• **Exercise instructions**
Print the whole listing again, exactly as it stands.

• **Recorded data**
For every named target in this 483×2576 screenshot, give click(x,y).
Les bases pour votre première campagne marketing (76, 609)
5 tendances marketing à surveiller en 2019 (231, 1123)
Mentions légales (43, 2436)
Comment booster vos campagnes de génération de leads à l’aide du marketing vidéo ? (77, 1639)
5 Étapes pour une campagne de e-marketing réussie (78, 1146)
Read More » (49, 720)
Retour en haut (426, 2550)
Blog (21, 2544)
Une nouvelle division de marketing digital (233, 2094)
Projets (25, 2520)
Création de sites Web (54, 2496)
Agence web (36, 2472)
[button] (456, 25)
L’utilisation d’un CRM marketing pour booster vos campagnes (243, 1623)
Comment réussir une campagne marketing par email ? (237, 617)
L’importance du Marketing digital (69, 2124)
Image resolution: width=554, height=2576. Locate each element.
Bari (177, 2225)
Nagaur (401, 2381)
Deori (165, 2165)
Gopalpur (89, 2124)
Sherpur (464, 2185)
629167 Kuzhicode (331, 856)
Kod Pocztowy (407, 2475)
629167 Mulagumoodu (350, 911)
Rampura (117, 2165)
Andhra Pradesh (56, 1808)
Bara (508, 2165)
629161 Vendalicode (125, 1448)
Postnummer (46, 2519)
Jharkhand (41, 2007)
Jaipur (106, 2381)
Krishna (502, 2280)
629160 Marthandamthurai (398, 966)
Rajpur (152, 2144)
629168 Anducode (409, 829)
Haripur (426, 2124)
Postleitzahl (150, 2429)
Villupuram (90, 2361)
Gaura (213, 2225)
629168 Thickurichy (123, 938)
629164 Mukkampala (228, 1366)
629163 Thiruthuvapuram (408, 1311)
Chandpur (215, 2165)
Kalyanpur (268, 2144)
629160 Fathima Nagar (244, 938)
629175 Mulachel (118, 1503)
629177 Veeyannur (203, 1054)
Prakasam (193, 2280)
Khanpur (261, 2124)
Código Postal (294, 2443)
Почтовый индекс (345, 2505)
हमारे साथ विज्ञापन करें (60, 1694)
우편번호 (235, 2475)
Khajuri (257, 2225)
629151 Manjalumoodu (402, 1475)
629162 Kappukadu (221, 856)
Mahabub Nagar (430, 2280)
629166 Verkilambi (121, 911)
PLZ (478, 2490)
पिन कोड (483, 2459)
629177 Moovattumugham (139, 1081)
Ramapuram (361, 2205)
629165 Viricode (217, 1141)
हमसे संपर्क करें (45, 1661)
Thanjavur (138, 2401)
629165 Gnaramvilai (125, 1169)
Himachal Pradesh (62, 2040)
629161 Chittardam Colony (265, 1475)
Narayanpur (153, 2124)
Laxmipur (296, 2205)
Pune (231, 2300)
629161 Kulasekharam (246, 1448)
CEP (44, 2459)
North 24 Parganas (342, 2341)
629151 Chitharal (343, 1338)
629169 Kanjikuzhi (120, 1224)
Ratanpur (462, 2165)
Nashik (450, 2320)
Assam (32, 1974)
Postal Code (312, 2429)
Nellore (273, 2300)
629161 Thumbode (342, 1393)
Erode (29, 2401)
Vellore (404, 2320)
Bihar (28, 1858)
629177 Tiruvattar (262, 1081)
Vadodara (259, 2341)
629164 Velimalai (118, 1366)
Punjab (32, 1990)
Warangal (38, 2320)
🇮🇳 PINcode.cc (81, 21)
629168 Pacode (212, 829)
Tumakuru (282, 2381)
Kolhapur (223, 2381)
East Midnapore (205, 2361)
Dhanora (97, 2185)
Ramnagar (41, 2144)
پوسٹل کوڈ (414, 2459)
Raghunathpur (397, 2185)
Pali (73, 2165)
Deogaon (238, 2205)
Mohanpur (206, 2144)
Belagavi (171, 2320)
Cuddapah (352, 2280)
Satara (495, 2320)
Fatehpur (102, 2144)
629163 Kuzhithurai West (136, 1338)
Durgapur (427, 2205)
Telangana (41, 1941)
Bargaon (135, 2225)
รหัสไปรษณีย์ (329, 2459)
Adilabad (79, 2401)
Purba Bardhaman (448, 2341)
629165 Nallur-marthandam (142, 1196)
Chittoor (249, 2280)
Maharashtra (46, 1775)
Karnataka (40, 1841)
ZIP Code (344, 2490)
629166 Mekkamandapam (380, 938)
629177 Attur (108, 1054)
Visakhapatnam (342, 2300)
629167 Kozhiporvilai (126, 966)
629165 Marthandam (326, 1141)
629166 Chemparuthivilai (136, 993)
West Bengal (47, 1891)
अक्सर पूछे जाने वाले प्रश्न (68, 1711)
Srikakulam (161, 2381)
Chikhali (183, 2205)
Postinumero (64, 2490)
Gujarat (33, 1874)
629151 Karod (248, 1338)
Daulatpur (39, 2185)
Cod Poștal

• **Task solution**
For every named target in this 483×2576 screenshot, give click(x,y).
Les bases pour votre première campagne marketing (76, 609)
5 tendances marketing à surveiller en 2019 (231, 1123)
Mentions légales (43, 2436)
Comment booster vos campagnes de génération de leads à l’aide du marketing vidéo ? (77, 1639)
5 Étapes pour une campagne de e-marketing réussie (78, 1146)
Read More » (49, 720)
Retour en haut (426, 2550)
Blog (21, 2544)
Une nouvelle division de marketing digital (233, 2094)
Projets (25, 2520)
Création de sites Web (54, 2496)
Agence web (36, 2472)
[button] (456, 25)
L’utilisation d’un CRM marketing pour booster vos campagnes (243, 1623)
Comment réussir une campagne marketing par email ? (237, 617)
L’importance du Marketing digital (69, 2124)
Image resolution: width=554, height=2576. Locate each element.
Bari (177, 2225)
Nagaur (401, 2381)
Deori (165, 2165)
Gopalpur (89, 2124)
Sherpur (464, 2185)
629167 Kuzhicode (331, 856)
Kod Pocztowy (407, 2475)
629167 Mulagumoodu (350, 911)
Rampura (117, 2165)
Andhra Pradesh (56, 1808)
Bara (508, 2165)
629161 Vendalicode (125, 1448)
Postnummer (46, 2519)
Jharkhand (41, 2007)
Jaipur (106, 2381)
Krishna (502, 2280)
629160 Marthandamthurai (398, 966)
Rajpur (152, 2144)
629168 Anducode (409, 829)
Haripur (426, 2124)
Postleitzahl (150, 2429)
Villupuram (90, 2361)
Gaura (213, 2225)
629168 Thickurichy (123, 938)
629164 Mukkampala (228, 1366)
629163 Thiruthuvapuram (408, 1311)
Chandpur (215, 2165)
Kalyanpur (268, 2144)
629160 Fathima Nagar (244, 938)
629175 Mulachel (118, 1503)
629177 Veeyannur (203, 1054)
Prakasam (193, 2280)
Khanpur (261, 2124)
Código Postal (294, 2443)
Почтовый индекс (345, 2505)
हमारे साथ विज्ञापन करें (60, 1694)
우편번호 (235, 2475)
Khajuri (257, 2225)
629151 Manjalumoodu (402, 1475)
629162 Kappukadu (221, 856)
Mahabub Nagar (430, 2280)
629166 Verkilambi (121, 911)
PLZ (478, 2490)
पिन कोड (483, 2459)
629177 Moovattumugham (139, 1081)
Ramapuram (361, 2205)
629165 Viricode (217, 1141)
हमसे संपर्क करें (45, 1661)
Thanjavur (138, 2401)
629165 Gnaramvilai (125, 1169)
Himachal Pradesh (62, 2040)
629161 Chittardam Colony (265, 1475)
Narayanpur (153, 2124)
Laxmipur (296, 2205)
Pune (231, 2300)
629161 Kulasekharam (246, 1448)
CEP (44, 2459)
North 24 Parganas (342, 2341)
629151 Chitharal (343, 1338)
629169 Kanjikuzhi (120, 1224)
Ratanpur (462, 2165)
Nashik (450, 2320)
Assam (32, 1974)
Postal Code (312, 2429)
Nellore (273, 2300)
629161 Thumbode (342, 1393)
Erode (29, 2401)
Vellore (404, 2320)
Bihar (28, 1858)
629177 Tiruvattar (262, 1081)
Vadodara (259, 2341)
629164 Velimalai (118, 1366)
Punjab (32, 1990)
Warangal (38, 2320)
🇮🇳 PINcode.cc (81, 21)
629168 Pacode (212, 829)
Tumakuru (282, 2381)
Kolhapur (223, 2381)
East Midnapore (205, 2361)
Dhanora (97, 2185)
Ramnagar (41, 2144)
پوسٹل کوڈ (414, 2459)
Raghunathpur (397, 2185)
Pali (73, 2165)
Deogaon (238, 2205)
Mohanpur (206, 2144)
Belagavi (171, 2320)
Cuddapah (352, 2280)
Satara (495, 2320)
Fatehpur (102, 2144)
629163 Kuzhithurai West (136, 1338)
Durgapur (427, 2205)
Telangana (41, 1941)
Bargaon (135, 2225)
รหัสไปรษณีย์ (329, 2459)
Adilabad (79, 2401)
Purba Bardhaman (448, 2341)
629165 Nallur-marthandam (142, 1196)
Chittoor (249, 2280)
Maharashtra (46, 1775)
Karnataka (40, 1841)
ZIP Code (344, 2490)
629166 Mekkamandapam (380, 938)
629177 Attur (108, 1054)
Visakhapatnam (342, 2300)
629167 Kozhiporvilai (126, 966)
629165 Marthandam (326, 1141)
629166 Chemparuthivilai (136, 993)
West Bengal (47, 1891)
अक्सर पूछे जाने वाले प्रश्न (68, 1711)
Srikakulam (161, 2381)
Chikhali (183, 2205)
Postinumero (64, 2490)
Gujarat (33, 1874)
629151 Karod (248, 1338)
Daulatpur (39, 2185)
Cod Poștal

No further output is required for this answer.